Here’s a nice GPIB tutorial document if you’d like to get into the nitty-gritty:
http://www.essproducts.com/wp-content/uploads/2015/06/ab48_11.pdf


E2050A is my favorite GPIB gateway due to its compact size. It’s good enough for most purposes, since I don’t really have any instruments that need or support the extra speed from 488.2. The biggest annoyance is that E2050A does not have DHCP, but uses an an ancient BOOTP instead. This means for modern networks, you might as well give it a static IP.
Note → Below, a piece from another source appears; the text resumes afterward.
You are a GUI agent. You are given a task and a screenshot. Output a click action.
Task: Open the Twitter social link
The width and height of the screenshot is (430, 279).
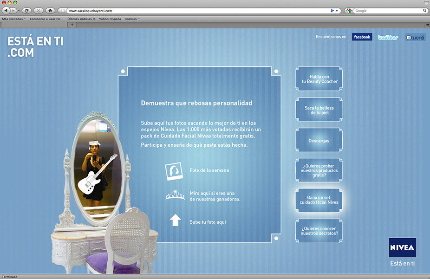388,37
E5810A is the newer revision of E2050A, with the same internal interfaces. That means all software, including Agilent I/O Suite, fully supports E2050A as a E5810A. E5810A comes with a few minor improvements

  • it adds a web interface (not very useful other than upgrading firmware)
  • supports 488.2, which means 9x faster GPIB communication if the instrument supports it
  • DHCP: automatically acquiring IP address

Unfortunately, E5810A is a bigger unit, partly because the power supply is built-in, and it comes with a LCD screen. Nonetheless, I opened up a E5810A and the inside has a lot of empty spaces.

Telnet is supported for both E5810A and E2050A. For E2050A, telnet is the only way you can get inside the unit and change the configuration such as IP address and interface name. Telnet is pretty easy to use, just get the free, open-source Putty if your Windows does not come with command line telnet anymore.


There’s a E5810B, but in my opinion, it’s pointless because all it adds is a USB-over-IP interface and a front switch. This is something most ASUS routers (especially Merlin firmware) has it out of the box or there are some cheap old USB-over-IP modules (<$50) for it.  Basically if you are considering a E2050/E5810, your eyes are on the GPIB instrument base, not the USB instruments that you can put on the network with low cost USB-over-IP. It’s just fluff for Agilent/Keysight to discontinue support for the earlier models to price differentiate from the units circulating in the used market.


I’ve tried other gateways such as NI and Tektronix. There are not many NI gateways floating around and I’ve only encountered even fewer Tek gateways. Unless you have poorly written software that hard-codes to NI or Tek stack, I wouldn’t even bother installing NI/Tek GPIB stack as it can confuse some poorly designed software if the 3 stacks are not configured properly to work together peacefully. Just stick with the GPIB stack from the brand that you can easily get used units for cheap.

Be very careful about NI GPIB-ENET: it does not support anything after Windows XP at all, and there’s no way NI will bother to go back and fix it. For this I wouldn’t even want to touch any GPIB gateways done by NI since they are not as thoughtful about backward compatibility compared to HP/Agilent/Keysight.

ICS was popular a while ago making cheap GPIB controllers/converters. However, they don’t work with Agilent’s I/O suite or NI/Tek stack directly, so you are stuck with using it like a serial port. Given that the price of a used HP/Agilent’s GPIB gateway is cheaper than a new ICS gizmo, there’s no point getting ICS stuff anymore.